BURON Robert et les Harkis !!!
Dans le numéro spécial du journal algérien «El Watan» intitulé «19 mars 1962. Les Accords d'Evian. Une belle et terrible apothéose», Nadjia Bouzeghrane -directrice de «El Watan» en Frances'entretient avec Martine Buron (1), fille de Robert Buron, un des négociateurs français à Evian (2).
A la question de N. Bouzeghrane «Qu'est-ce qui a fondé la conviction de M. R. Buron qu'il
fallait négocier avec le GPRA et le FLN l'indépendance de l'Algérie?»,
M. Buron précise:
«Mon père appartenait au Mouvement républicain populaire «MRP» chrétien-démocrate versant
chrétien social...Les départements algériens ne faisaient pas partie de son domaine de compétence,
mais il s'est trouvé en contact, y compris en France, avec des historiens, des intellectuels, des
militants politiques qui avaient des relations avec des indépendantistes algériens.
Il y avait aussi un militaire français, le lieutenant Rahmani, qui, ayant manifesté des opinions pour l'indépendance de l'Algérie, avait été mis en prison par sa hiérarchie militaire, il venait souvent à la maison.» (3). Puis, M. Buron rapporte les raisons du choix de De Gaulle pour son père, pour participer aux «pourparlers préalables» -du 10 au 19.02.1962, aux Rousses- et aux accords qui ont été signés à Evian, le 18.03.1962-; il s'agit selon elle, d'abord d'un article de son père, publié en 1958 dans «Témoignage chrétien», dans lequel il évoquait la poursuite du travail de décolonisation qui avait été commencé dans les pays africains.
Selon M. Buron, De Gaulle aurait apprécié cet article, confiant à R. Buron: «Je connais vos idées, cela me convient bien.». Ensuite, la seconde raison, M. Buron la commente: «...et je pense que le général De Gaulle, bien informé par certains membres de son cabinet ou de son entourage, s'est dit qu'il y en a un qui a des contacts un peu différents des autres et une vision qui pourrait être utile, Robert Buron.».
Nadjia Bouzeghrane pose cette question: «Y a-t-il eu des clauses secrètes aux Accords signés le
18.03.1962?». Ce à quoi, M. Buron répond: «Je n'en ai jamais entendu parler. Mon père n'en parle
pas dans ses mémoires, il ne m'en a jamais parlé. En tout cas, s'il y en a eu, il n'était pas au
courant. Les services de renseignements sont des appareils vraiment secrets et tous les membres
d'un gouvernement ne sont absolument pas au courant de ce que savent dans un domaine donné un
ou deux responsables politiques, pas plus.».

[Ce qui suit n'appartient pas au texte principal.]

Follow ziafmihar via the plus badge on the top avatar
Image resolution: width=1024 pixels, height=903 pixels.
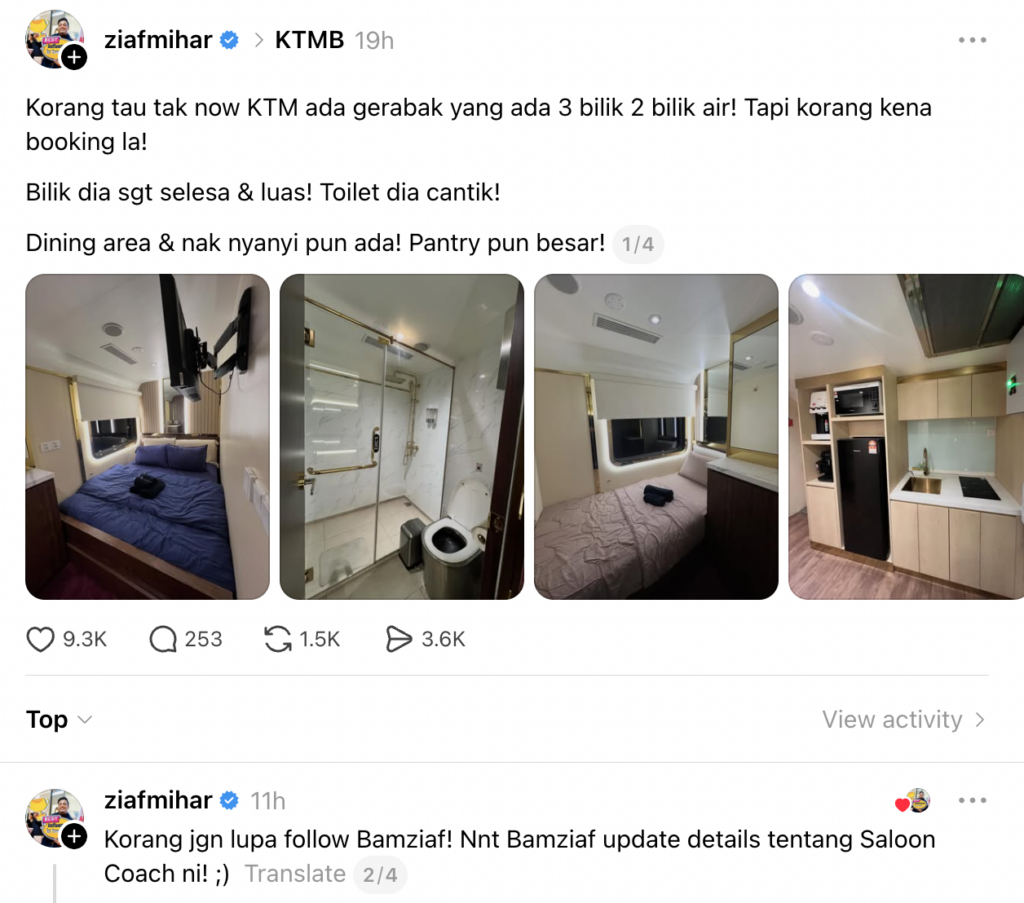(x=74, y=57)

Poursuivant son entretien, N. Bouzeghrane interroge: «Votre père a-t-il eu le sentiments d'une mission accomplie? L'a-t-il exprimé?» . Selon M. Buron: «A la fin des Rousses, il avait vraiment le sentiment d'une mission accomplie, mais 15 jours plus tard, à Evian, au moment de la signature définitive, il était plein d'inquiétude...Par ce que faisait l'OAS, parce qu'il y avait des attentats. Le cessez-le-feu était l'objectif premier, mais cela ne réglait pas tout. La situation n'était pas pacifiée. C'était à la mi-mars.
Un mois et demi après, dans le cadre de la transition, mon père est allé en Algérie en tant que ministre des Transports pour discuter de l'organisation transitoire concernant son département, et à l'aéroport d'Alger il a vu tous les pieds-noirs qui commençaient à partir. Ce qui est frappant, et là c'est une réflexion a posteriori, en relisant quelques années après les notes qu'avait prises mon père, il n'avait jamais été question des harkis. Mon père n'en a jamais parlé.».

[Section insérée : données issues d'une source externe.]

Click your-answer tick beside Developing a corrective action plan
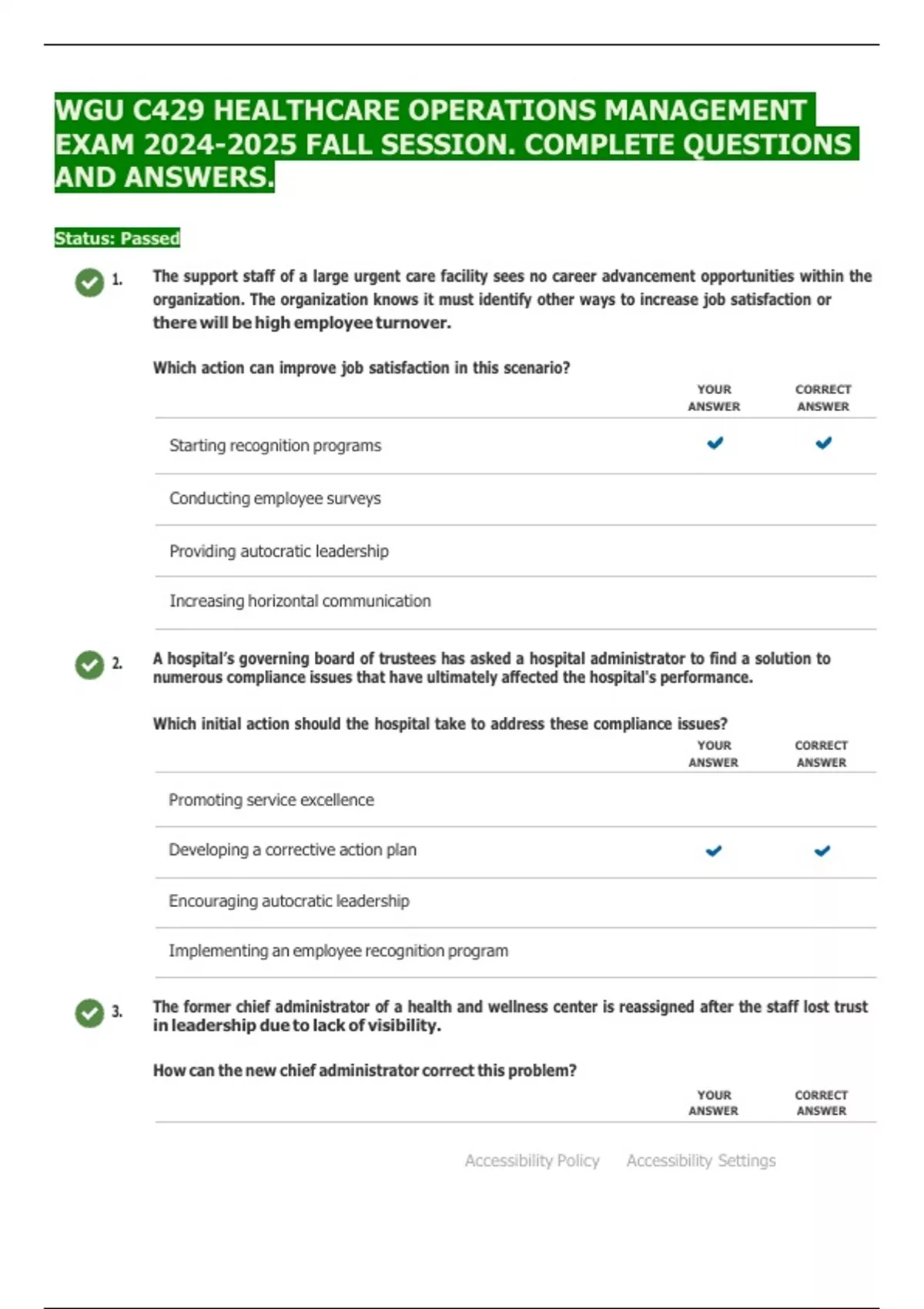coord(714,851)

La directrice de «El Watan» demande: «Que pensez-vous des Accords d'Evian et de leur
application?». - «Les Accords ont été un acte nécessaire mais insuffisant. Des accords concluant
un conflit marquent une étape, mais après,chacun évolue de son côté. Ce qui est profondément
désolant et qui désolait mon père, après, c'est que les relations entre les deux pays n'aient pas pu
être établies sur des bases plus apaisées et plus coopératives.

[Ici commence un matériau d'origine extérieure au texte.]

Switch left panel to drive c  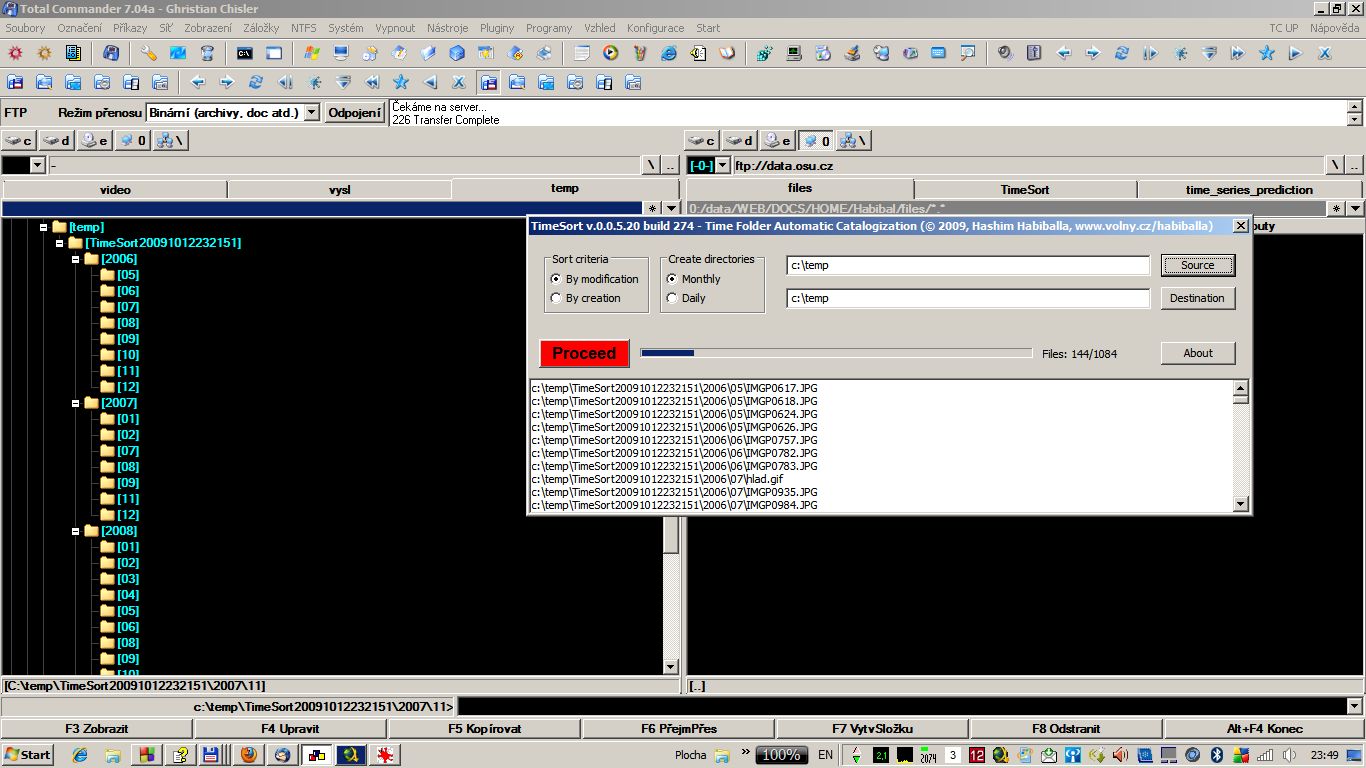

Mon père a été nommé, en 1963, président du Centre de développement de l'OCDE, et à ce titre, il est retourné en Algérie où il a eu des discussions avec des responsables à qui il avait dit: «Méfiez-vous, vous vous lancez dans une industrialisation forcée, alors que la richesse de l'Algérie et ses bases c'est l'agriculture. Ne laissez pas tomber l'agriculture qui permettrait un développement territorial harmonisé.».
(1) Martine Buron. (12.01.1944/) née à Neuilly-sur-Seine. Fille de Robert Buron. Ancienne
députée européenne. Maire de Châteaubriant (Loire-Atlantique). Le 17.03.2012, elle est
présente au colloque qui se déroule à Evian et côtoiera Alain Ruscio, Gilbert Meynier, Gilles
Manceron, Christiane Chaulet-Achour, Michel Wilson, président régional de «Coup de soleil», etc.
sans oublier la «FNACA» venue participer à la cérémonie commémorative du 19 mars...
(2) Robert Buron. (27.02.1910-28.04.1973). Inaugurant l'aéroport de La Sénia, près d'Oran, il
déclare: «Si nous avons investi des milliards pour la réalisation de cette oeuvre magnifique,
c'est pour démontrer que la France est décidée à rester ici et pour longtemps.». Le soir du
18.03.1962, après la signature à Evian des «accords», il note sur son carnet: «Ma signature figure
au bas d'un bien étrange document...». Commentant ce qui se passe dans le bled en Algérie, il
laisse tomber: «Le passades Huns!». (L'Aurore» du 17.05.1962). Il deviendra membre de
l'association «France-Algérie», créée le 20.06.1963. Alors maire de Laval, il favorisera
l'implantation d'une mosquée et, son épouse qui lui succédera, la fera bénéficier de son aide
bienveillante. A ses obsèques, le 04.05.1973, une délégation de l'ambassade d'Algérie viendra se
recueillir avec une gerbe de fleurs.
(3) Abdelkader Rahmani (1923/) né au cap Aokas (Algérie française). Lieutenant de l'armée
française. En 02/1957, avec 51 officiers algériens de l'armée française, il avait adressé une
supplique au président de la République, René Coty, réclamant de «la politique française qu'elle se
dirige vers une solution équitable...». Il sera libéré de la prison de Fresnes par De Gaulle, le
29.09.1958, puis, le 04.02.1959, il est mis en position de non-activité pour avoir exposé ses
«troubles de conscience.». Il sera par la suite, plusieurs fois condamné à mort par A. Ben Bella et
H. Boumediene. Il vit actuellement en Indre-et-Loire.